# WHAT TO PRODUCE
In the piece on Lanvin's Spring 2012 snake video below, list everything the last paragraph says snakes represent.

# EXCERPT TO READ
___

LANVIN's Spring'12 Snakes
LANVIN's Spring 2012 video features models with snakes. The curious part is that in some of the shots, the living snakes are crawling around on dead-snake bags. But how does a living snake become a fashion object? As is typical of the fashion industry, the disconnect here is lamentable. The exotic skins trade is nothing sexy, nor are the methods of killing crocodiles, lizards and snakes for their beautifully-patterned skins. That's why the industry never, ever showcases imagery or documentation from the process of turning living animals into fashion objects as a means to sell these objects. This aspect of the production model is always hidden, and maintaining that opaque veil is a golden rule of fashion marketing.
Instead, the mythology of exotic leathers, which relies on superstitious, two-dimensional beliefs about animals like snakes, prevails. Folkloric and biblical, these animals are not to be depicted as individuals with inner lives and interests. They are symbolic accessories as interchangeably as the bags made up of their bodies are accessories. They are empty vessels to be filled with human meaning as interchangeably as the snakeskin bags are empty vessels to be filled with human stuff.
If snakes represent evil, temptation, phallus, and demonic power, the prospect of being in control of them is tantalizing to many. Perhaps even the duplicity of worshiping the fictitious power they represent while industrializing their demise is appealing in itself.

___

# DATASET CONTENT
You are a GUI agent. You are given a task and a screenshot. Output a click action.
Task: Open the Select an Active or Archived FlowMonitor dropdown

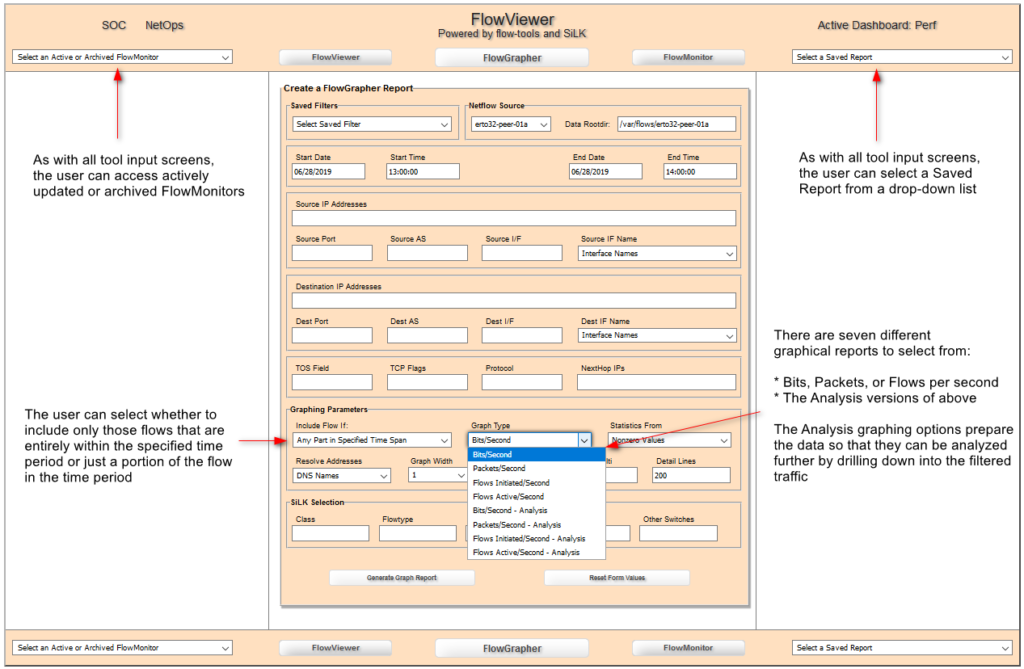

___

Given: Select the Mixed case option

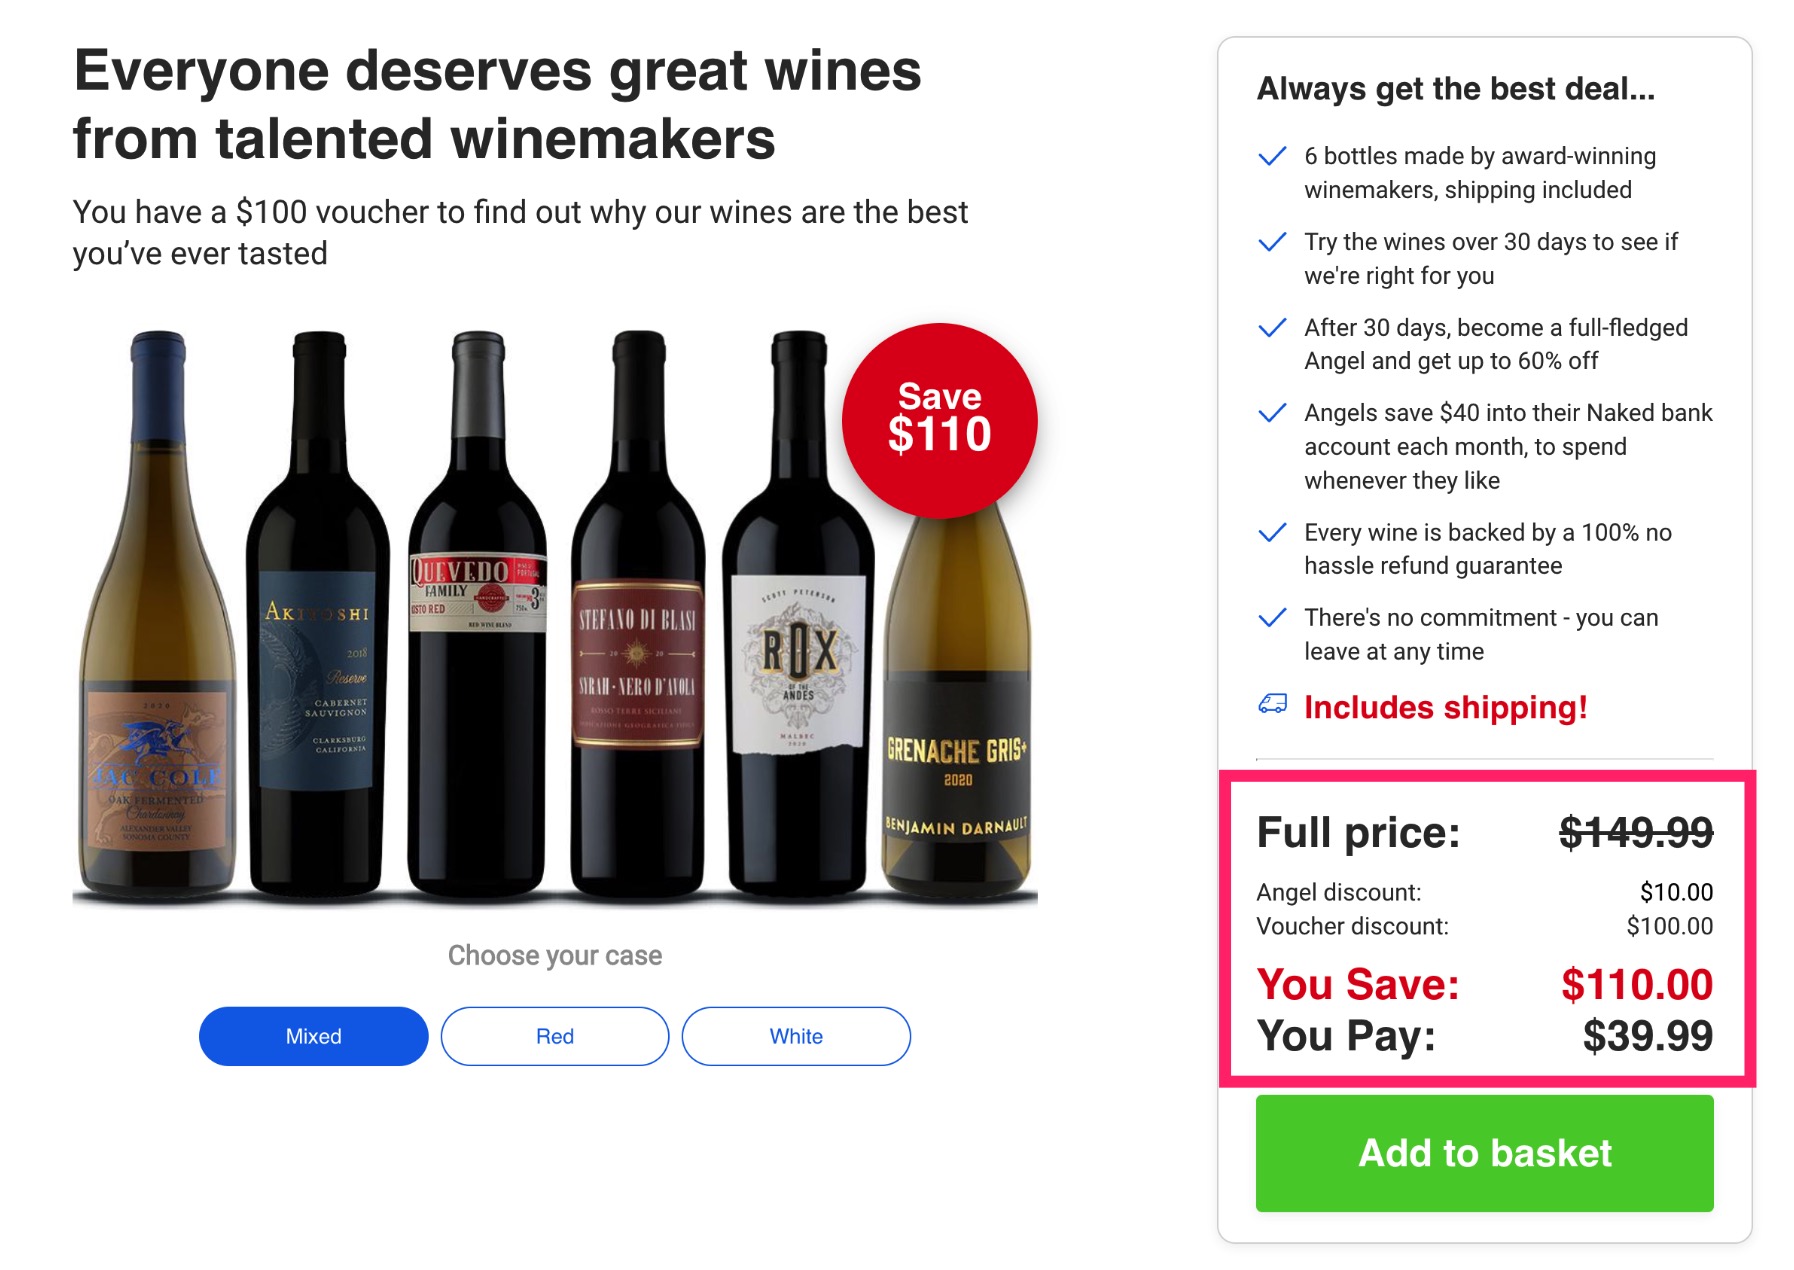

___

# ANSWER SPACE
Evil, temptation, phallus, demonic power